[Start of Attachment]

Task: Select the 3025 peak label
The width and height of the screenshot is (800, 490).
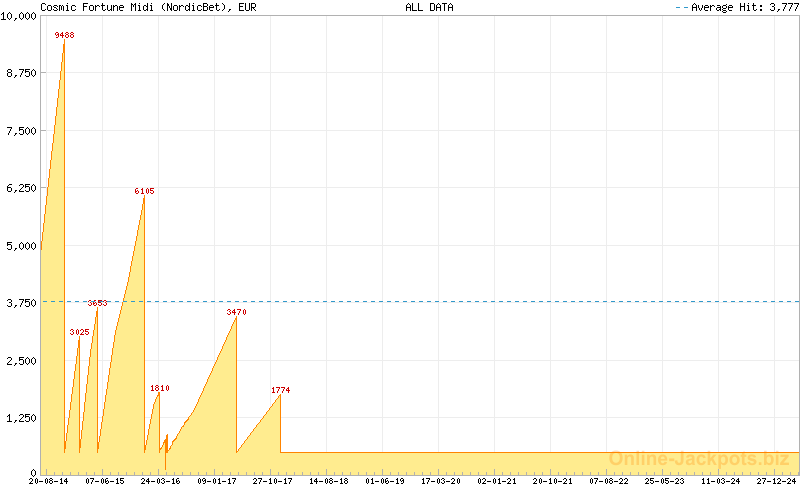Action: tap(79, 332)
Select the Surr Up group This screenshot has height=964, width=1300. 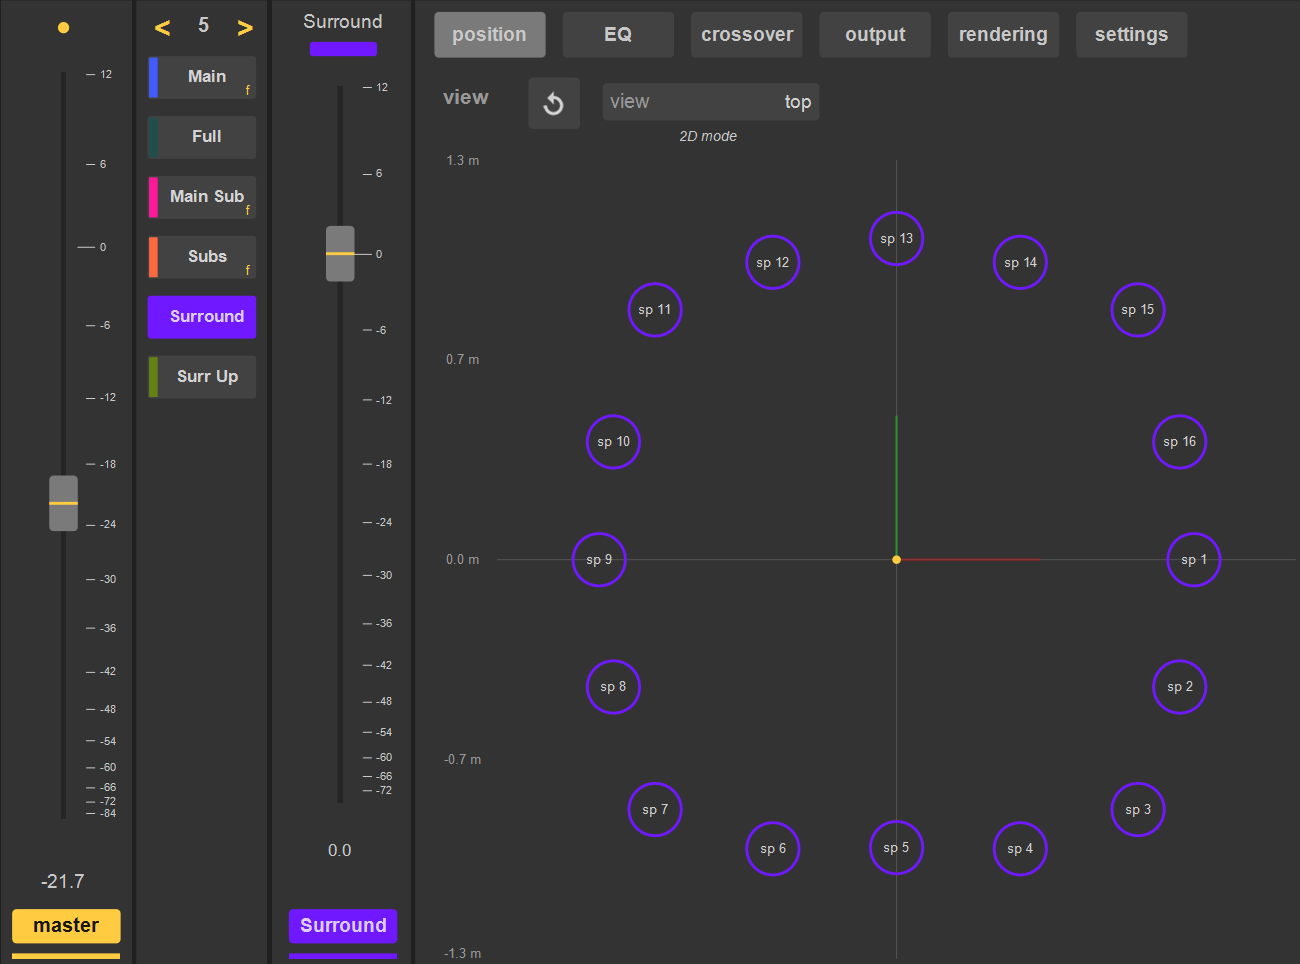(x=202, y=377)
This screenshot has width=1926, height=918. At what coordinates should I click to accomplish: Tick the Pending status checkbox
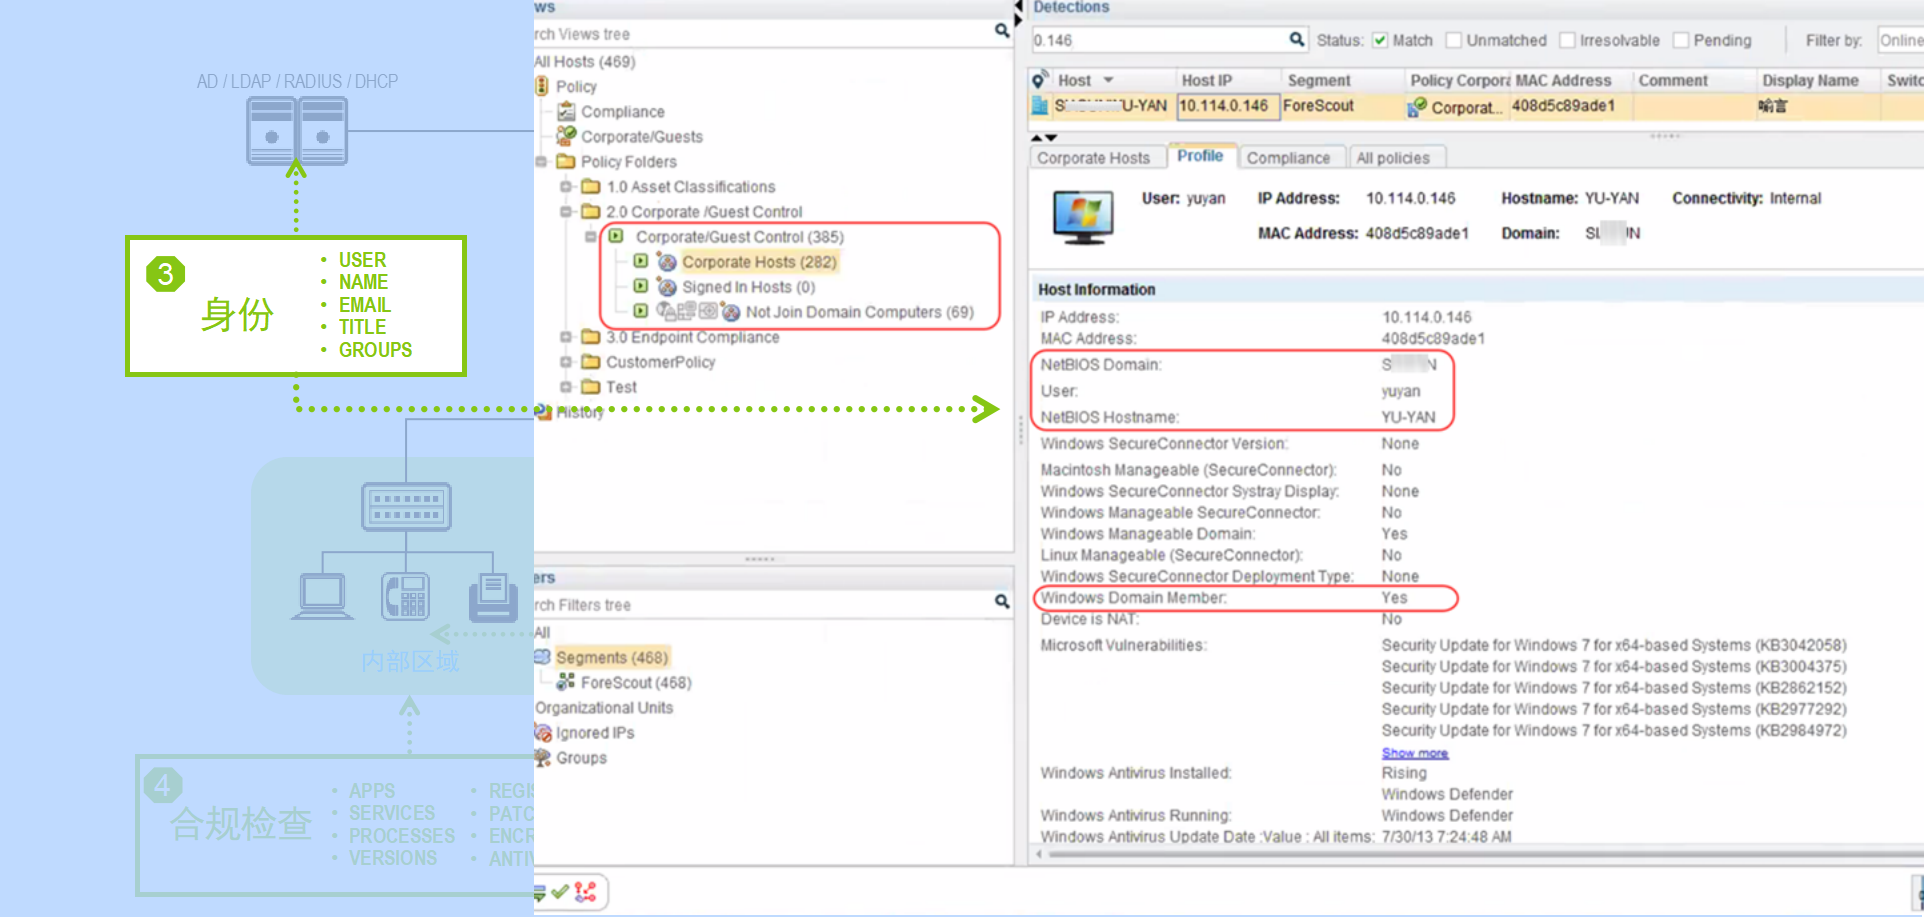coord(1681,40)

[End of Attachment]

◆ YOUR INSTRUCTIONS: With pictures excluded, the lines running from the one containing "This screenshot has width=1926, height=918." through the last line of the records above are to be restated exactly and in full.

◆ SOLUTION TO THIS TASK:
This screenshot has width=1926, height=918. At what coordinates should I click to accomplish: Tick the Pending status checkbox
coord(1681,40)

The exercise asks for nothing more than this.